### Stated goal 1
In the account of returning to Tucson, at what age did the writer move to Pennsylvania?
### Stated goal 2
From the account of returning to Tucson, write out the part that opens with the words containing "I know this" and closes with "down in Mexico.".

### Extracted text
See, being an American living in Northwest Mexico, I always knew in the back of my mind that at any given moment, I could catch a bus of across the border, find a job, find a place to live, and slowly get sucked into the typical American life. Tuscon would be the most logical destination as it was close, I knew people there and jobs were plentiful.  That thought scared me, because just living to make money sounded like the most depressing lifestyle in the world--  and it was my impression that if I moved to the USA, that’s all that I would do.


And yet, as I struggled in Mexico to try to find ways to earn a decent living… that magnet of the “easy life” up north was strong.

  But resist I did, and other that short trips and summer jobs up north, I managed to make my life outside the USA.  It wasn’t until the age of 26, burned out from travels and adventures abroad that I finally felt I needed to spend a big chunk of time in my own country and do the typical American thing for a while. So I moved to Pennsylvania--  which, compared to Tucson, is a gold mine of culture and history, so it actually turned out to be quite an interesting experience.


Anyways, back to Tucson


There were some hilights from the visits I made to Tucson during my youth… Going to explore a cave up behind Mt Lemon… exploring the planetarium at U of A… getting my driver’s license… stocking up on maps and gear at the second hand stores on 4th Avenue… and of course, how can I forget?  All You Can Eat Buffets…


But the memories that stick in my mind the most are memories of walking down streets with no signs of life to them, along identical looking boulevards, past strip malls with all the exact same corporate franchises on them… feeling like I was in some sort of futuristic world where humans never step outdoors.

  Instead they are  preprogrammed to go from house to car, car to indoor job, indoor job to department store, and back home again.


I know this sounds very biased--  I know that there are plenty of folks in Tucson who lived exciting, adventurous lives and appreciate the outdoors… but this was the impression I had, and it was this impression that kept me from ever moving here permanently, no matter how rough things got down in Mexico.


And now, 10 years since my last visit, I’m back again.


Now, of course, the fear of getting trapped here is gone… So I should be able to look at this city with a new set of eyes.  This is just another city to discover.  Another city that I’m sure has something unique about it and a culture that I can appreciate.

  So I block out all those prejudices from my mind and set out to discover the city.


The Long Hike to Tucson


I could just catch a bus from the airport to the center of town, but that would be to easy.  I want this to be a conquest, an adventure… so I’m going to hike all the way from the airport to the city. “Southside neighborhoods of Tucson are super boring…” a voice from my past tells me, but I block it out.  I’m neutral now… no biases…


Right in front of the airport terminal, a couple of Asian tourist are excitedly taking pictures of each other in front of a cactus.  Of course… if you’ve never seen a desert before or a saguaro cactus, I guess this place probably looks pretty amazing.

### Data lines

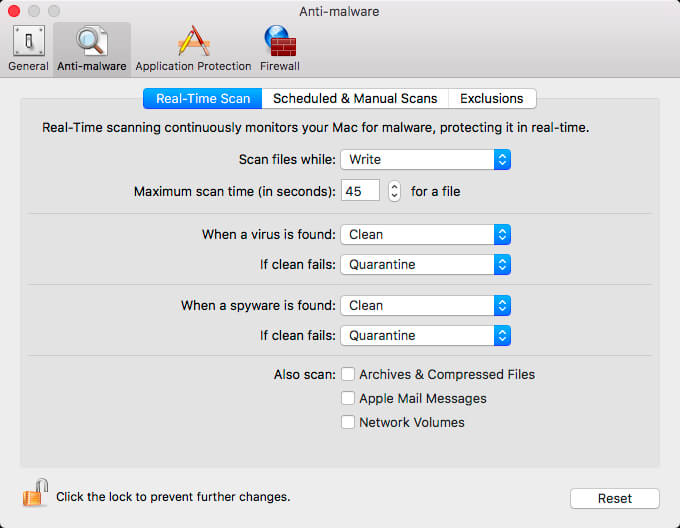Open spyware If clean fails dropdown
Viewport: 680px width, 528px height.
click(425, 335)
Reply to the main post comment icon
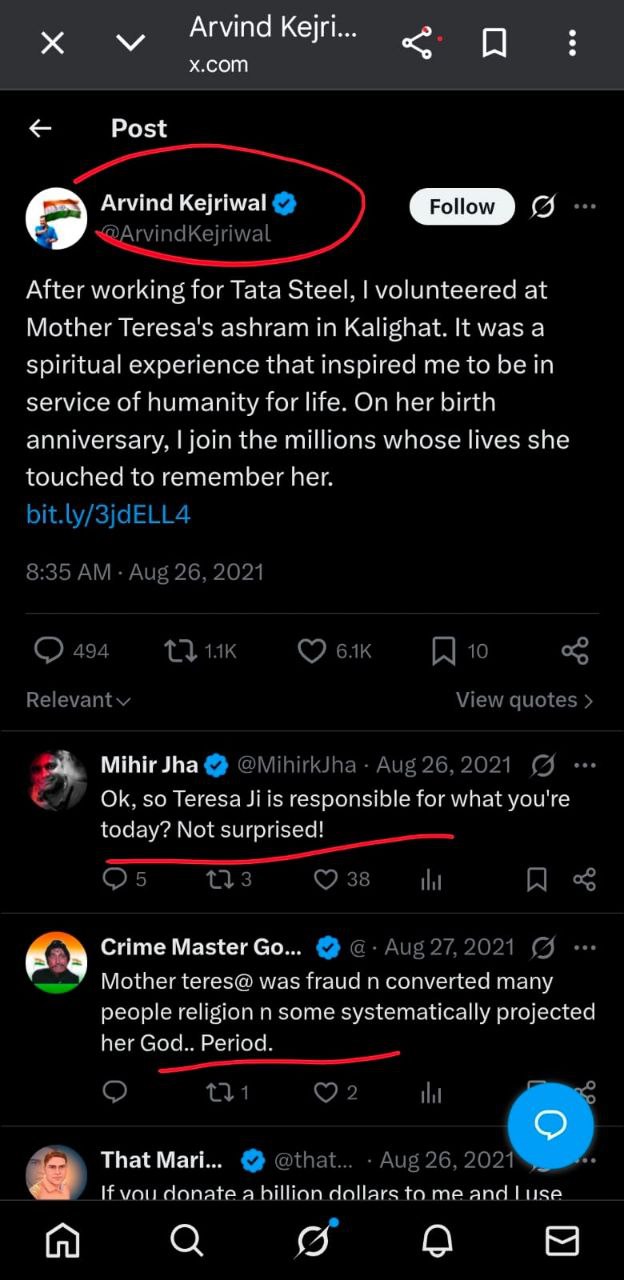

### Correct response 1
The writer moved to Pennsylvania at the age of 26.

### Correct response 2
I know this sounds very biased--  I know that there are plenty of folks in Tucson who lived exciting, adventurous lives and appreciate the outdoors… but this was the impression I had, and it was this impression that kept me from ever moving here permanently, no matter how rough things got down in Mexico.